The records below must be returned in full and unaltered.

○ ○ ○

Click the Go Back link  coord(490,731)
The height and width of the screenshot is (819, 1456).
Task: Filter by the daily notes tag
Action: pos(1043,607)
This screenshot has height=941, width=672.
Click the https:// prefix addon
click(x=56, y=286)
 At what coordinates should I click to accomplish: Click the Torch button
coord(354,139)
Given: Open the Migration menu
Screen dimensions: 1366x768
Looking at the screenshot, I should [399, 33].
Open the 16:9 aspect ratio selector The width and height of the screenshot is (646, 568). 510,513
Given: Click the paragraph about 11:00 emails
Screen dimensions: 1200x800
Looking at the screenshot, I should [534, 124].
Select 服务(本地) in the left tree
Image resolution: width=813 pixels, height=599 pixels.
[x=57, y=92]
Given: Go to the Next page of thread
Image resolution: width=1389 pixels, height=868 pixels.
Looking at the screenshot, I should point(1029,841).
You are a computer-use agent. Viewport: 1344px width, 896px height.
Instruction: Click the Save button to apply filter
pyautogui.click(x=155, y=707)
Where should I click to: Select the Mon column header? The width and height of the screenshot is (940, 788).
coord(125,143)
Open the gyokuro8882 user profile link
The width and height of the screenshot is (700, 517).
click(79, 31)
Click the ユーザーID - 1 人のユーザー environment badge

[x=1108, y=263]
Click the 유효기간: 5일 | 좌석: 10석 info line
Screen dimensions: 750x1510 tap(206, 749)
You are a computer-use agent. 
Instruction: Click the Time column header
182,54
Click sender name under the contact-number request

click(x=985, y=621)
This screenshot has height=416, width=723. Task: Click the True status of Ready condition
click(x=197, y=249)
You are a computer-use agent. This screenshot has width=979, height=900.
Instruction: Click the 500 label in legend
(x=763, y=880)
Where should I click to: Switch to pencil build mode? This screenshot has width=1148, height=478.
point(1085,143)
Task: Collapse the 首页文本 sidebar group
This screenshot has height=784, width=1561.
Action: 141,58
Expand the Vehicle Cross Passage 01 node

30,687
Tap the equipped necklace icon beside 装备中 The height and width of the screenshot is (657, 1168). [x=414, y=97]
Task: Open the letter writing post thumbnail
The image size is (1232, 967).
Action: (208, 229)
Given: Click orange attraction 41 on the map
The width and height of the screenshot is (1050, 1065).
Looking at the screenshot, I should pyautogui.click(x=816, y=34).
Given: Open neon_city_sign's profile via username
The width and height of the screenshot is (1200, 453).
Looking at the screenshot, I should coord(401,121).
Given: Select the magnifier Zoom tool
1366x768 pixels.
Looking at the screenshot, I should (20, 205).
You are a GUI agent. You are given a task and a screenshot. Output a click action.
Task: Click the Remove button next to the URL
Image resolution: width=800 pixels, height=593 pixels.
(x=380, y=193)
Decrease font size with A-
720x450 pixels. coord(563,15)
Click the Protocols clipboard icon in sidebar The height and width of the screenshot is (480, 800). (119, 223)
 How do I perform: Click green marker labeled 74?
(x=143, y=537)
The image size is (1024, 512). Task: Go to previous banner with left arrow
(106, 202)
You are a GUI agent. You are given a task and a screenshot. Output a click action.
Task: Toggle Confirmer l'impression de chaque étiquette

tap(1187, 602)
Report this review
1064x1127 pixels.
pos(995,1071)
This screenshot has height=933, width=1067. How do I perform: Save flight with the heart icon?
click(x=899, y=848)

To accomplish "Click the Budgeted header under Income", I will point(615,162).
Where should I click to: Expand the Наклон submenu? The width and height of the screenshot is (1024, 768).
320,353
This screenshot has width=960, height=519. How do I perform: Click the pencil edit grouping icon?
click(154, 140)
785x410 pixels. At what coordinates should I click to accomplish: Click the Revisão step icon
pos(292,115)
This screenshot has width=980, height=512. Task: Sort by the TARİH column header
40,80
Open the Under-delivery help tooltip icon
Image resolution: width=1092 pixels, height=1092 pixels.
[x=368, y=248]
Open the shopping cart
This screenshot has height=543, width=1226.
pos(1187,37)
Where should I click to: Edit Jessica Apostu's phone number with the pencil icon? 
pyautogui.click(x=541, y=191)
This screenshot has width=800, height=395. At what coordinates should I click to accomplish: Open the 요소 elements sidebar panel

○ ○ ○

▶ [Task response]
Click the Go Back link  coord(490,731)
The height and width of the screenshot is (819, 1456).
Task: Filter by the daily notes tag
Action: pos(1043,607)
This screenshot has height=941, width=672.
Click the https:// prefix addon
click(x=56, y=286)
 At what coordinates should I click to accomplish: Click the Torch button
coord(354,139)
Given: Open the Migration menu
Screen dimensions: 1366x768
Looking at the screenshot, I should [399, 33].
Open the 16:9 aspect ratio selector The width and height of the screenshot is (646, 568). 510,513
Given: Click the paragraph about 11:00 emails
Screen dimensions: 1200x800
Looking at the screenshot, I should [534, 124].
Select 服务(本地) in the left tree
Image resolution: width=813 pixels, height=599 pixels.
[x=57, y=92]
Given: Go to the Next page of thread
Image resolution: width=1389 pixels, height=868 pixels.
Looking at the screenshot, I should point(1029,841).
You are a computer-use agent. Viewport: 1344px width, 896px height.
Instruction: Click the Save button to apply filter
pyautogui.click(x=155, y=707)
Where should I click to: Select the Mon column header? The width and height of the screenshot is (940, 788).
coord(125,143)
Open the gyokuro8882 user profile link
The width and height of the screenshot is (700, 517).
click(79, 31)
Click the ユーザーID - 1 人のユーザー environment badge

[x=1108, y=263]
Click the 유효기간: 5일 | 좌석: 10석 info line
Screen dimensions: 750x1510 tap(206, 749)
You are a computer-use agent. 
Instruction: Click the Time column header
182,54
Click sender name under the contact-number request

click(x=985, y=621)
This screenshot has height=416, width=723. Task: Click the True status of Ready condition
click(x=197, y=249)
You are a computer-use agent. This screenshot has width=979, height=900.
Instruction: Click the 500 label in legend
(x=763, y=880)
Where should I click to: Switch to pencil build mode? This screenshot has width=1148, height=478.
point(1085,143)
Task: Collapse the 首页文本 sidebar group
This screenshot has height=784, width=1561.
Action: 141,58
Expand the Vehicle Cross Passage 01 node

30,687
Tap the equipped necklace icon beside 装备中 The height and width of the screenshot is (657, 1168). [x=414, y=97]
Task: Open the letter writing post thumbnail
The image size is (1232, 967).
Action: (208, 229)
Given: Click orange attraction 41 on the map
The width and height of the screenshot is (1050, 1065).
Looking at the screenshot, I should pyautogui.click(x=816, y=34).
Given: Open neon_city_sign's profile via username
The width and height of the screenshot is (1200, 453).
Looking at the screenshot, I should coord(401,121).
Given: Select the magnifier Zoom tool
1366x768 pixels.
Looking at the screenshot, I should (20, 205).
You are a GUI agent. You are given a task and a screenshot. Output a click action.
Task: Click the Remove button next to the URL
Image resolution: width=800 pixels, height=593 pixels.
(x=380, y=193)
Decrease font size with A-
720x450 pixels. coord(563,15)
Click the Protocols clipboard icon in sidebar The height and width of the screenshot is (480, 800). (119, 223)
 How do I perform: Click green marker labeled 74?
(x=143, y=537)
The image size is (1024, 512). Task: Go to previous banner with left arrow
(106, 202)
You are a GUI agent. You are given a task and a screenshot. Output a click action.
Task: Toggle Confirmer l'impression de chaque étiquette

tap(1187, 602)
Report this review
1064x1127 pixels.
pos(995,1071)
This screenshot has height=933, width=1067. How do I perform: Save flight with the heart icon?
click(x=899, y=848)

To accomplish "Click the Budgeted header under Income", I will point(615,162).
Where should I click to: Expand the Наклон submenu? The width and height of the screenshot is (1024, 768).
320,353
This screenshot has width=960, height=519. How do I perform: Click the pencil edit grouping icon?
click(154, 140)
785x410 pixels. At what coordinates should I click to accomplish: Click the Revisão step icon
pos(292,115)
This screenshot has width=980, height=512. Task: Sort by the TARİH column header
40,80
Open the Under-delivery help tooltip icon
Image resolution: width=1092 pixels, height=1092 pixels.
[x=368, y=248]
Open the shopping cart
This screenshot has height=543, width=1226.
pos(1187,37)
Where should I click to: Edit Jessica Apostu's phone number with the pencil icon? 
pyautogui.click(x=541, y=191)
This screenshot has width=800, height=395. At what coordinates should I click to accomplish: Open the 요소 elements sidebar panel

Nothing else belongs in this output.